Archetype-Cation-Based
Room-Temperature Ionic Liquid:
Aliphatic Primary Ammonium Bis(trifluoromethylsulfonyl)imide as a
Highly Functional Additive for a Hole Transport Material in Perovskite
Solar Cells
posted on 2023-09-09, 13:04authored byNaoyuki Nishimura, Hiroaki Tachibana, Ryuzi Katoh, Hiroyuki Kanda, Takurou N. Murakami
Room-temperature ionic liquids (RTILs) have attracted
significant
attention owing to their unique nature and a variety of potential
applications. The archetypal RTIL comprising an aliphatic primary
ammonium was discovered over a century ago, but this cation is seldom
used in modern RTILs because other bulky cations (e.g., quaternary
ammonium-, pyridine-, and imidazole-based cations) are prominent in
current major applications, such as electrolytes and solvents, which
require low and/or reversible reactivities. However, although the
design of materials should change according to the intended application,
RTIL designs remain conventional even when applied in unexplored fields,
limiting their functions. Herein, RTIL consisting of an archetypal
aliphatic primary ammonium (i.e., n-octylammonium:
OA) cation and a modern bis(trifluoromethylsulfonyl)imide (TFSI) anion
is proposed and demonstrated as a highly functional additive for a
2,2′,7,7′-tetrakis(N,N-di-4-methoxyphenylamino)-9,9′-spirobifluorene (Spiro-OMeTAD),
which is the most common hole transport material (HTM), in perovskite
solar cells (PSCs). The OA-TFSI additive exhibits prominent functions
via permanent reactions of the component ions with the PSC components,
thus providing several advantages. The OA cations spontaneously and
densely passivate the perovskite layer during the HTM deposition process,
leading to both suppression of carrier recombination at the HTM/perovskite
interface and hydrophobic perovskite surfaces. Meanwhile, the TFSI
anions effectively improve the HTM function most likely via efficient
stabilization of the Spiro-OMeTAD radical, enhancing hole collection
properties in the PSCs. Consequently, PSC performances involving long-term
stability were significantly improved using the OA-TFSI additive.

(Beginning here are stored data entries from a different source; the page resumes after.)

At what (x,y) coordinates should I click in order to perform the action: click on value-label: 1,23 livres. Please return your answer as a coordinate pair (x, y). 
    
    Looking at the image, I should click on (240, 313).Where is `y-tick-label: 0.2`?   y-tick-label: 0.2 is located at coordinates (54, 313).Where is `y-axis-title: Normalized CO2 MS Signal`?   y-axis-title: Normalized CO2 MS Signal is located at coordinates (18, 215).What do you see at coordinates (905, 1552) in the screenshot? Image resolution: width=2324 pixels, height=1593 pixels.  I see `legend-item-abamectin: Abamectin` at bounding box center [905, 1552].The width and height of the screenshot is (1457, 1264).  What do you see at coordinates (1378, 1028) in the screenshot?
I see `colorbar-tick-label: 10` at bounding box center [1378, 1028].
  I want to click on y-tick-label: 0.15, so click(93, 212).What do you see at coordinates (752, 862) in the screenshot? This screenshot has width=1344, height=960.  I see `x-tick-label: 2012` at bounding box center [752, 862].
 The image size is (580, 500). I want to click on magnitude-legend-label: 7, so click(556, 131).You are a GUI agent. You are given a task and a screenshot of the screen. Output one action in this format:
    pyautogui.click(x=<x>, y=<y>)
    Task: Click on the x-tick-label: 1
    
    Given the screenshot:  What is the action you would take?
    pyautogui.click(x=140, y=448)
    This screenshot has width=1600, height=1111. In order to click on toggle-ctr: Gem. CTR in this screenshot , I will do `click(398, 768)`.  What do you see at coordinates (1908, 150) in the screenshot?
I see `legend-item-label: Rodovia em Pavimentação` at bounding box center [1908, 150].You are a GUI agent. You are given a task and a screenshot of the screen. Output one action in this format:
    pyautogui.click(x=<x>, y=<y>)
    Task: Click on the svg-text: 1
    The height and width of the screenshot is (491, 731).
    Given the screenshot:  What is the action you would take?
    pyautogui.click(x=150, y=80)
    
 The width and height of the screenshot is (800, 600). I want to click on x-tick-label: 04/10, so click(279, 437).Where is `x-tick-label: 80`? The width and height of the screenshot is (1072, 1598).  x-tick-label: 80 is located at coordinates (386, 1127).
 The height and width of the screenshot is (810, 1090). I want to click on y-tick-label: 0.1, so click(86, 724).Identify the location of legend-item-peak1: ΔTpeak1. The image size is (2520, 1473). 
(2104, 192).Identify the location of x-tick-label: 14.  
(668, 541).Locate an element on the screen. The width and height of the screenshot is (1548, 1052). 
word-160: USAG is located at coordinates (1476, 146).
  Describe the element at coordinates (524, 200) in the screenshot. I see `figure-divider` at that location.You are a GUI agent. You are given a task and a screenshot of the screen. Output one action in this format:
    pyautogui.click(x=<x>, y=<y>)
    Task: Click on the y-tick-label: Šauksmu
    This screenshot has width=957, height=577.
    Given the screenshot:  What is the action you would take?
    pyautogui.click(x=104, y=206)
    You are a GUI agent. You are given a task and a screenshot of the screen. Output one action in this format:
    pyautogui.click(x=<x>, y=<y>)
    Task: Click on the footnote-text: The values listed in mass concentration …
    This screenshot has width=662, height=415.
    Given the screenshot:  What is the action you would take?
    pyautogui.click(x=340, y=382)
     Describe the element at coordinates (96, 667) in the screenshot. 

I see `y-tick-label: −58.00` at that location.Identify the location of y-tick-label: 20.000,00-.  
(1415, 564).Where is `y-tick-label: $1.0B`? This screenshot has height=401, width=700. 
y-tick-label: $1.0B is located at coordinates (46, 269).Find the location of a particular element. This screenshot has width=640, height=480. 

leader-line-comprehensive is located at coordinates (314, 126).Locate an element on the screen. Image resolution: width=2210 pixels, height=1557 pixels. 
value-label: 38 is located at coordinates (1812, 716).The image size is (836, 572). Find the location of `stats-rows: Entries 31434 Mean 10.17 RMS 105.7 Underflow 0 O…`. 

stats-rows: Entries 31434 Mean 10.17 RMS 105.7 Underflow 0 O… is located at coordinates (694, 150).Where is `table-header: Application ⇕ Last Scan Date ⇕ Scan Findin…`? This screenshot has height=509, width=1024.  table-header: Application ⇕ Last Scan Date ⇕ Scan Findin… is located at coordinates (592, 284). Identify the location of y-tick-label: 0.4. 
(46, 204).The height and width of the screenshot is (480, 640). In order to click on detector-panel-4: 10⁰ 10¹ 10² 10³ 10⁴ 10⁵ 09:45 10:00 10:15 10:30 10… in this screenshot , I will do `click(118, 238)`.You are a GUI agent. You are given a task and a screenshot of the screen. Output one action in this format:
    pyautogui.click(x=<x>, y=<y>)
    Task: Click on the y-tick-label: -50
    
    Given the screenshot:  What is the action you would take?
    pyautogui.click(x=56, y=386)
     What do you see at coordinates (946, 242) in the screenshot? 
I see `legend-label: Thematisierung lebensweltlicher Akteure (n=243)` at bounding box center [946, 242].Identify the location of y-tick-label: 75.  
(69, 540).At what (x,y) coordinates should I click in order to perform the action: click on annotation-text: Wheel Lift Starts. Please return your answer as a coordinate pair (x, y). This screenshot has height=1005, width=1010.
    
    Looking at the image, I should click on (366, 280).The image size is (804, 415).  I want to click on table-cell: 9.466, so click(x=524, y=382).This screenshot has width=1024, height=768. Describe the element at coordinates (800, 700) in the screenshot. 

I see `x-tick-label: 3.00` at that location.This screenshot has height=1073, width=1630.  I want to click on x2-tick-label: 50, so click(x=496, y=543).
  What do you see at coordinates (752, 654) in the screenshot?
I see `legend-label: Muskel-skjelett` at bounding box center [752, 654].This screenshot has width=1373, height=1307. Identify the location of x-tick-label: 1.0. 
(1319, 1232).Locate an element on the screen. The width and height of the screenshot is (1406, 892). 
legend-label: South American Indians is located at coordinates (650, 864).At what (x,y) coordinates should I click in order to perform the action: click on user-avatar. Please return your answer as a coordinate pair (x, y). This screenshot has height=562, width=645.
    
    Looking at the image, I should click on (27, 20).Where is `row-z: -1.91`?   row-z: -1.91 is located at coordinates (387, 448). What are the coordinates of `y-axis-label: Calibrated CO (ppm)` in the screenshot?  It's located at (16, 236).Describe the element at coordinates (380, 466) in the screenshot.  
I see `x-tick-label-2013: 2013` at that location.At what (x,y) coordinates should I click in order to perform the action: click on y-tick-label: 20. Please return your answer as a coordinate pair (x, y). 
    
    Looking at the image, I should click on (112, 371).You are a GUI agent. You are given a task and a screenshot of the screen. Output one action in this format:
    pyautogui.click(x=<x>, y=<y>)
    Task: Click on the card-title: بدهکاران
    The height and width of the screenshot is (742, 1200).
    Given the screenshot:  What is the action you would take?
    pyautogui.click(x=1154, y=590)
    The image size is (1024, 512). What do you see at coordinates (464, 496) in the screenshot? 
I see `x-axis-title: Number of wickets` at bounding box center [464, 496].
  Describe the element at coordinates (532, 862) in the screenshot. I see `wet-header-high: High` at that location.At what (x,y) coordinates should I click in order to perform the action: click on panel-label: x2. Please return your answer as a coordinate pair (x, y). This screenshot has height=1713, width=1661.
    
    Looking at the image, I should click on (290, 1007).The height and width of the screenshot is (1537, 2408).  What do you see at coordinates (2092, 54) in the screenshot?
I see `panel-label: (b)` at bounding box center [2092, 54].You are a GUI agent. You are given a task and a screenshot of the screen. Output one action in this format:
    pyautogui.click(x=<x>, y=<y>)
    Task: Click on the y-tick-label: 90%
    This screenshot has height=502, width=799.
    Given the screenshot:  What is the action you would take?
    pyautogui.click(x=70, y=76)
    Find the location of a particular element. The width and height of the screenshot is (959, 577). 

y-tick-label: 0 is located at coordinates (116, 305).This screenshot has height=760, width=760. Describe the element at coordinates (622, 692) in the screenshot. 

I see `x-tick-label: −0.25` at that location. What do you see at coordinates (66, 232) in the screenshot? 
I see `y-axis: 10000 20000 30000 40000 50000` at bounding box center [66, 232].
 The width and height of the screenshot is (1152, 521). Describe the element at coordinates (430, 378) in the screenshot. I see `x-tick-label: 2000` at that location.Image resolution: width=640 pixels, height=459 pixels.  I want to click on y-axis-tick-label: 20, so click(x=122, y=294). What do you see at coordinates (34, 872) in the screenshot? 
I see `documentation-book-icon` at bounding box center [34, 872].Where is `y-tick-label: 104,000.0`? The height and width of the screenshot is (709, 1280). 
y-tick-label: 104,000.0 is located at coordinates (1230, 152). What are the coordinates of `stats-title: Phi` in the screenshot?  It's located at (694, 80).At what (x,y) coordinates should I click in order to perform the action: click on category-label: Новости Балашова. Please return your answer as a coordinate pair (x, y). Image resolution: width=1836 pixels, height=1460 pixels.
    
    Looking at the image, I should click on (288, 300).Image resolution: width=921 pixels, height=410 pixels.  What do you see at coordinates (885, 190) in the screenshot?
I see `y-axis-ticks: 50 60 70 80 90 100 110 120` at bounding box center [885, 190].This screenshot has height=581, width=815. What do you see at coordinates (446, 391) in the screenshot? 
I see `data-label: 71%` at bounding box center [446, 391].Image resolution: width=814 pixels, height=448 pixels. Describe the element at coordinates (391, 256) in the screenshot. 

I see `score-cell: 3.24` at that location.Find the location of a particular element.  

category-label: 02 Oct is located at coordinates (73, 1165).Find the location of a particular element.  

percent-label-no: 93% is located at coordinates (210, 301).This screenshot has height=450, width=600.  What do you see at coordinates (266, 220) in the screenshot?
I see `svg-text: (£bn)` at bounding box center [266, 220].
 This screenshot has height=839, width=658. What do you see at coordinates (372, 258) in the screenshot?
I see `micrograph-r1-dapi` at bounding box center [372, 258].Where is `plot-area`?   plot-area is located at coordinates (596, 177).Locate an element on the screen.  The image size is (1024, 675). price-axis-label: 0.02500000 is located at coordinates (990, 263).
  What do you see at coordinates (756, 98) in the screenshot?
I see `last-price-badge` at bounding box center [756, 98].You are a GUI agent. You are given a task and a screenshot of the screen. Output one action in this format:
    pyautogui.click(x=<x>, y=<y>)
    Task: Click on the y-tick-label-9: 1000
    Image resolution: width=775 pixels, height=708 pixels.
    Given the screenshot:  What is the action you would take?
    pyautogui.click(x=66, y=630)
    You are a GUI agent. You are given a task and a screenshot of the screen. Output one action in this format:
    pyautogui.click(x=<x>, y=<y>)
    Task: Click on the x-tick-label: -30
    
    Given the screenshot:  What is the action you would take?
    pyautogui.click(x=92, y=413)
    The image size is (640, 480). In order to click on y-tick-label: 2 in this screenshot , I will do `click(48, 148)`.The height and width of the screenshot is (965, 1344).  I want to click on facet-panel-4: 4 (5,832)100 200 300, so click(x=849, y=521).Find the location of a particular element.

Based on the present results, this study advocates that reconsidering
the RTIL design, even when it differs from the current major designs
yet is suitable for a target application, can provide functions superior
to conventional ones. The insights obtained in this work will spur
further study of RTIL designs and aid the development of the broad
materials science field including PSCs.